I’ve always been fascinated by teenagers. It’s such an important moment in everyone’s life; everything can still happen, you’re doing things for the first time, and you’re still figuring out what kind of person you’re going to be.
And honestly, I don’t know why, but after a certain age, adults completely forget what it was like. It’s like they cancel it from their brains.
With Comete, I was especially curious about what it means to be a teenager now — particularly a female teenager — with social networks, the pace of communication, and everything happening in the world. So I started stopping girls in the street, interviewing them, and making portraits. Now I have so many portraits and interviews, and I want to turn it into a book.
THERE’S A REAL SOFTNESS AND HONESTY IN THE WAY PEOPLE APPEAR IN YOUR IMAGES. HOW DO YOU CREATE THE SPACE FOR THAT TO HAPPEN?
That softness comes from connection. The conversation is what makes the portrait possible — it creates trust, and it lets the image come from something deeper than the surface.
It’s also why Comete was a different experience for me. It’s the first time I’ve gone out stopping people I didn’t already know. But even there, I still needed the talking first. Because it isn’t about catching someone looking “cool,” or styling, or aesthetics. I’m interested in gesture, and what people reveal when they feel seen rather than observed.
YOUR WORK OFTEN SHOWS COMMUNITIES THAT ARE EASY TO STEREOTYPE FROM THE OUTSIDE. HOW DO YOU THINK ABOUT REPRESENTATION WHEN WORKING IN THESE SPACES?
I think about it a lot because it’s very easy to take a picture and accidentally confirm what people already believe. And most of the time, what people “believe” about certain communities is built from distance, fear, and repetition.
So for me, representation starts with responsibility. I try to stay close to what’s real and human, rather than what’s dramatic. I’m not interested in the sensational image, I’m interested in the everyday: families, kids, small moments, gesture, tenderness. Those details are what break stereotypes.

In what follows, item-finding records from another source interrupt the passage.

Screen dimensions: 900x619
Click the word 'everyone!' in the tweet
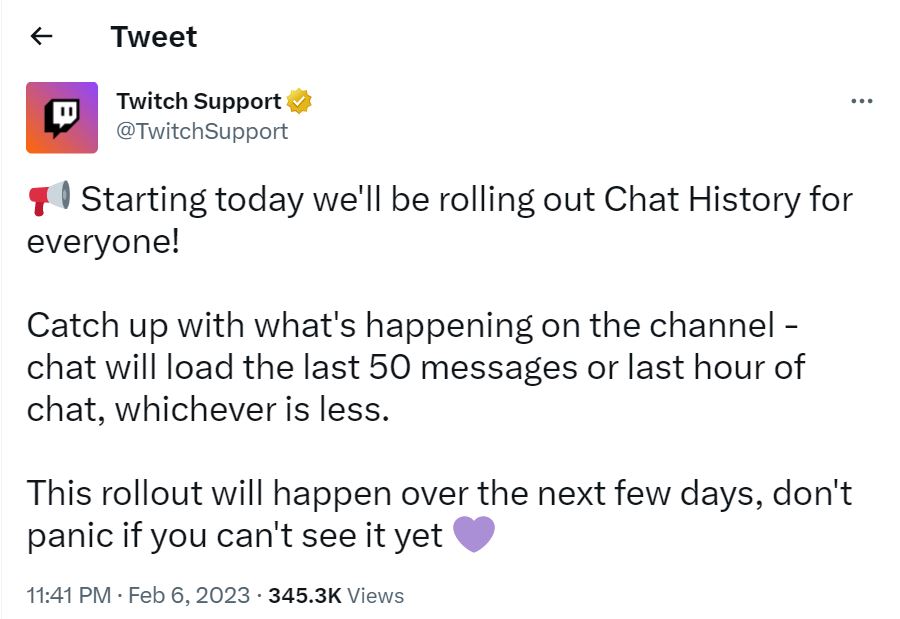[103, 242]
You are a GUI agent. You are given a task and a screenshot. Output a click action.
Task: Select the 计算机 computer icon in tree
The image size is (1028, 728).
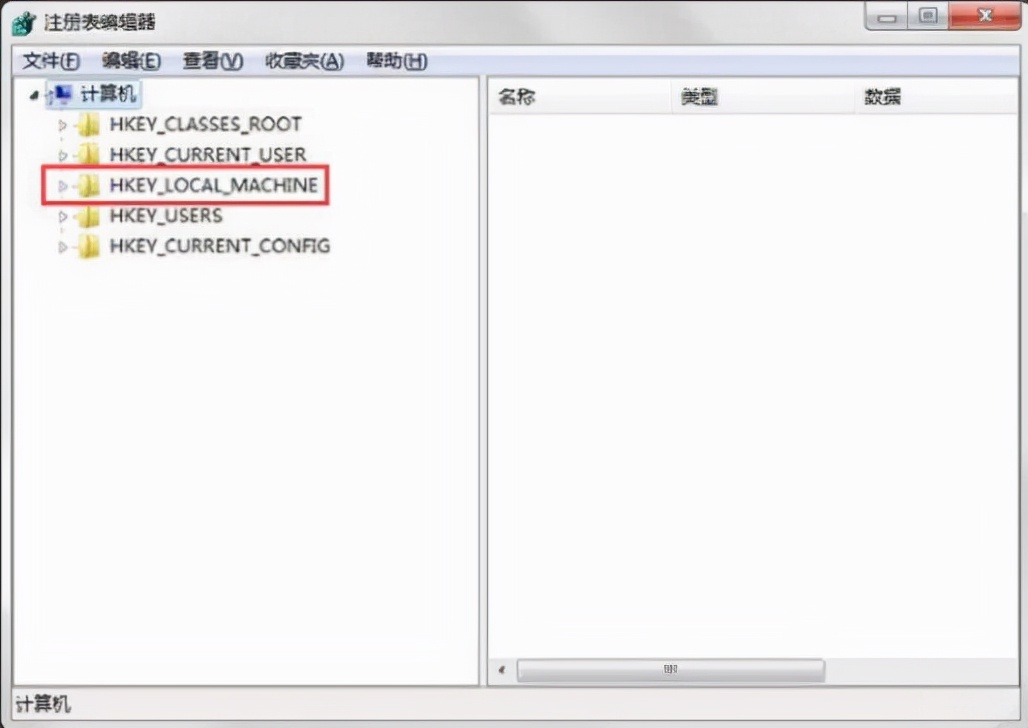pyautogui.click(x=60, y=94)
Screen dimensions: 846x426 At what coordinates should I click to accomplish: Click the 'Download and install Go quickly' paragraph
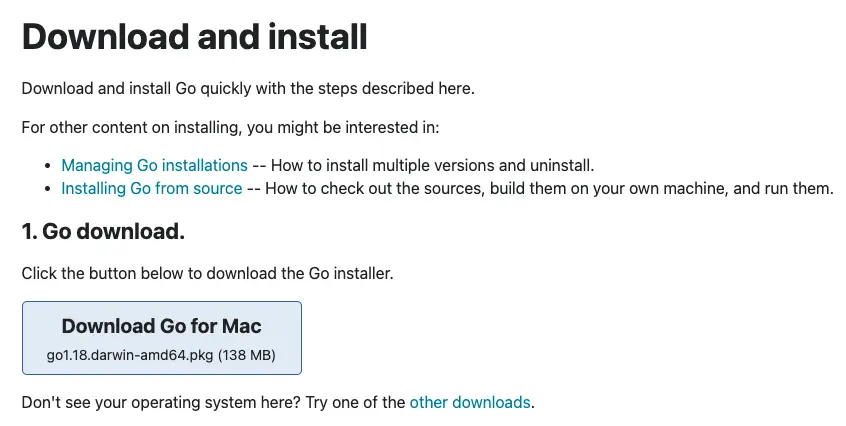(247, 88)
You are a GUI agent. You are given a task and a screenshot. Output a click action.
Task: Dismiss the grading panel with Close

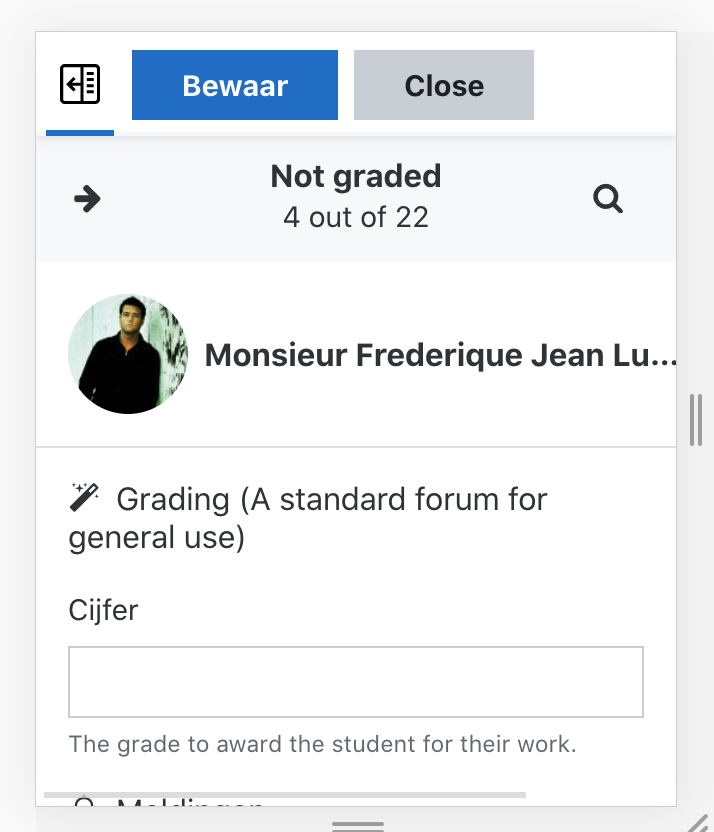[x=444, y=85]
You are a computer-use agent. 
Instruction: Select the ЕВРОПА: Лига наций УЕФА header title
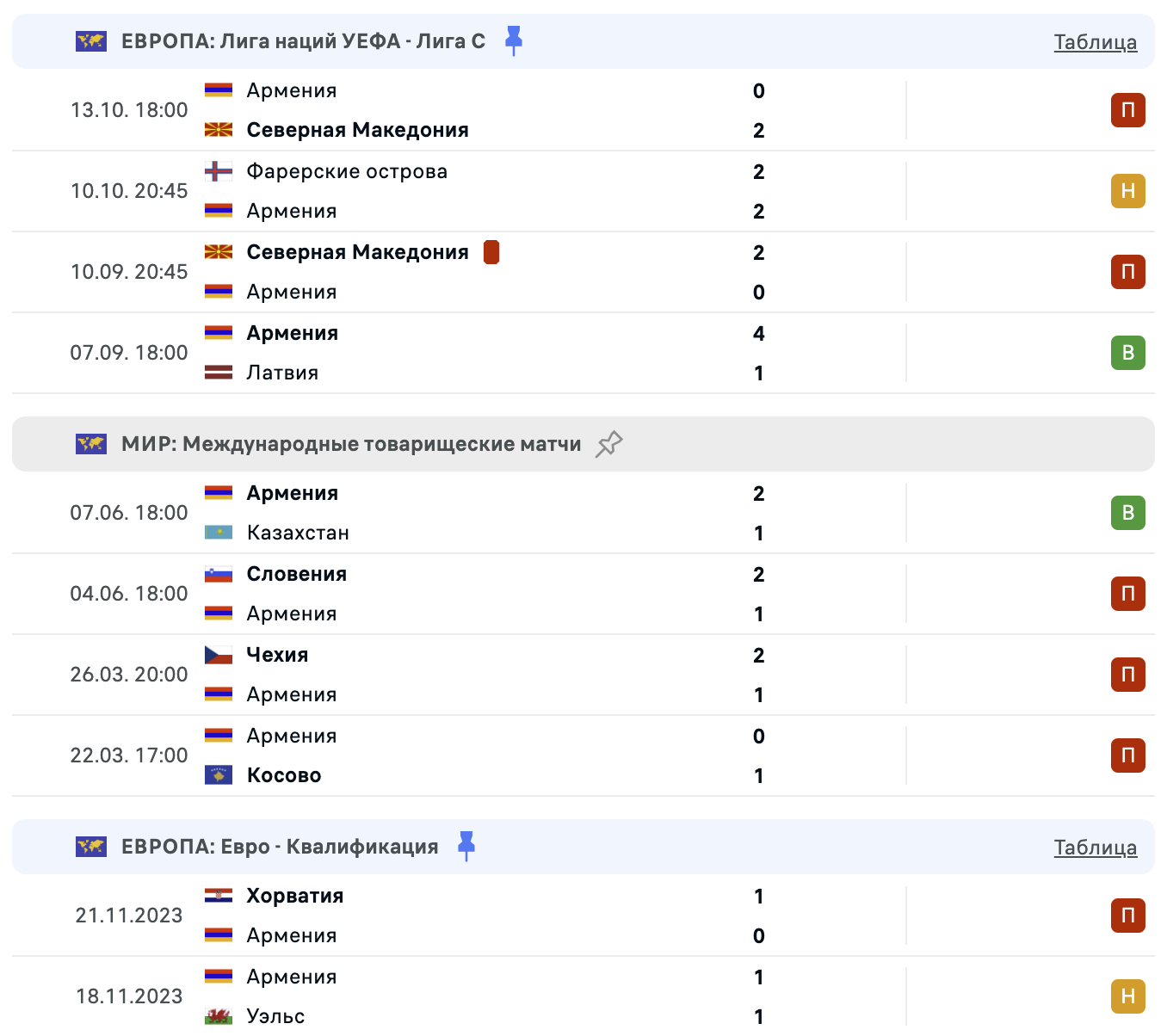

And it also comes back to how I’m making the image. I don’t want the camera to become a shield. I want people to feel involved, not taken from – like they’re part of the project rather than just being used as “subjects.” The conversation matters because it keeps the work grounded in a relationship, not just observation.
TELL US ABOUT THE PROJECT YOU’RE PUTTING ON THE WALLS OF MILAN WITH UNCLE…

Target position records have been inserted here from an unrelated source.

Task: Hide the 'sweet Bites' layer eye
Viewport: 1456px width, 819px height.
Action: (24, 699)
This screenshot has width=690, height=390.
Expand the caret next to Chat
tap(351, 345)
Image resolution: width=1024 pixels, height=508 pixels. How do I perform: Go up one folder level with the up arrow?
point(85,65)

The images I’m bringing to this collaboration are a mixture of my long-term project in the suburb where I live, alongside photographs made in other outskirts of Milan.
They’re portraits of normal people — neighbours, families, young people – and what matters most to me is breaking the prejudice that a lot of people in Milan still have about the outskirts. There’s so much fear: that people are dangerous, criminals, untrustworthy. But in reality, they’re just families, with kids, with struggles… and most of those struggles don’t come from anything they’ve “done,” but from life itself.
For the posters, I wanted the image to feel central, but I also wanted to include the name of the neighbourhood where it was taken.
THIS COLLABORATION BRINGS YOUR WORK ONTO THE STREETS OF MILAN THROUGH WILDPOSTING. WHAT WAS YOUR FIRST REACTION TO THAT IDEA?
I thought it was really cool because it puts the work right back into the city, and people can pass by and take a moment with it.
I like the idea that someone might see a face and think: that could be my little sister… that looks like my cousin… what a nice face. Just small recognitions, and that’s enough.
And more broadly, it’s appealing because I make photographs to give people a voice, so the more people who can engage with the work, the happier I am.
WHAT DO YOU LIKE ABOUT PEOPLE ENCOUNTERING YOUR WORK BY CHANCE — AND WHAT DO YOU HOPE THEY TAKE AWAY?
I love that the audience is completely different outside of galleries or museums — it’s just out in the world.
For me, if even one person looks at one image and feels a connection — if it makes them emotional, reminds them of something, or makes them stop and think about society or community — then it’s totally worth all the effort I put into it.